10日(月)に 114 円台半ばでオープンしたドル円相場は、安倍首相が消費税の再増税を先送りし、解散総選挙に踏み切るとの思惑から日経平均株価が上昇する動きに合わせ、ドル/円は 11日(火)には116円11 銭まで上昇した。

その後は利食いや、菅官房長官が報道を否定したことを受け、ドル円は115円を割り込む場面も見られたが、下値は限定的であり、14日(金)に発表された米国の10月の小売売上高が市場予想を上回ると、116円80銭台まで上昇し、2007年10月以来の高値をつけた。

また、週末に開催されたG20首脳会議では、急速な円安に対する牽制発言もみられず、もう一段の円安進行余地を残した。

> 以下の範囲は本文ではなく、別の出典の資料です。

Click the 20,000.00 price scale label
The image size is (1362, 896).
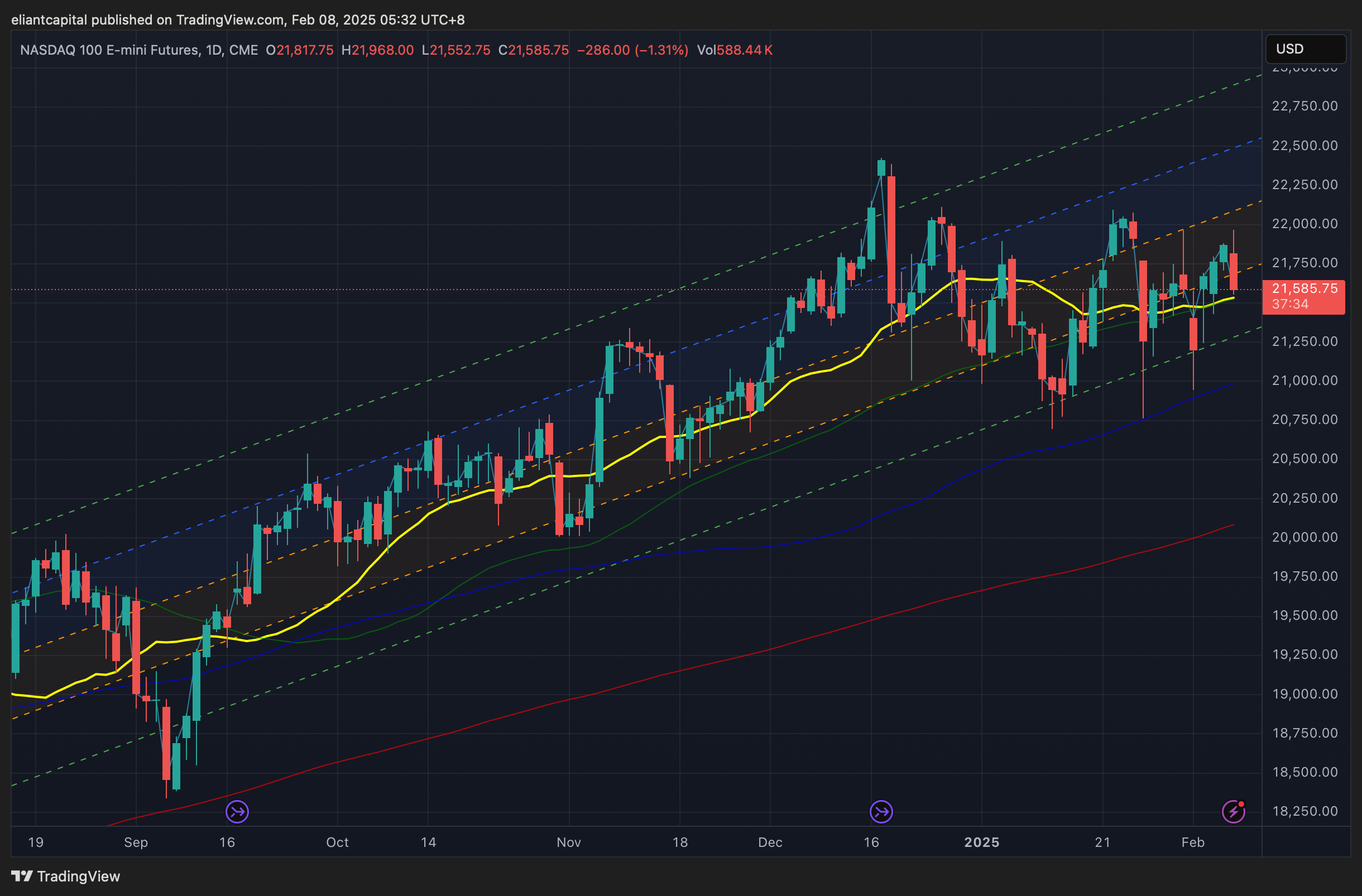tap(1304, 537)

来週は国内で、17 日(月)に7-9月期GDP(1次速報)が発表される。実質GDP成長率の市場予想は、前期比+0.5%(年率+2.1%)が見込まれており、消費増税の影響を受けて大きく落ち込んだ 4-6月期の同▲1.8%(年率▲7.1%)からの反動は小幅に留まる可能性が高い。

安倍首相は この結果を踏まえ、消費税の再増税を最終判断する見通しであるが、日経平均株価は消費増税先送り観測を背景に上昇を続けており、増税判断が先延ばしされれば、一旦調整が入る可能性が高い。

「消費税の再増税先送り」「解散総選挙」「新成長戦略」が引き続き来週以降のチェックポイントとなりそうだ。

また、米国では、20日(木)の22時30分に、10月の消費者物価指数の発表がある。資源価格の下落、ドル高、賃金伸び悩みなど、物価抑制要因が多いが、低下が限定的であれば、一層のドル高要因となるだろう。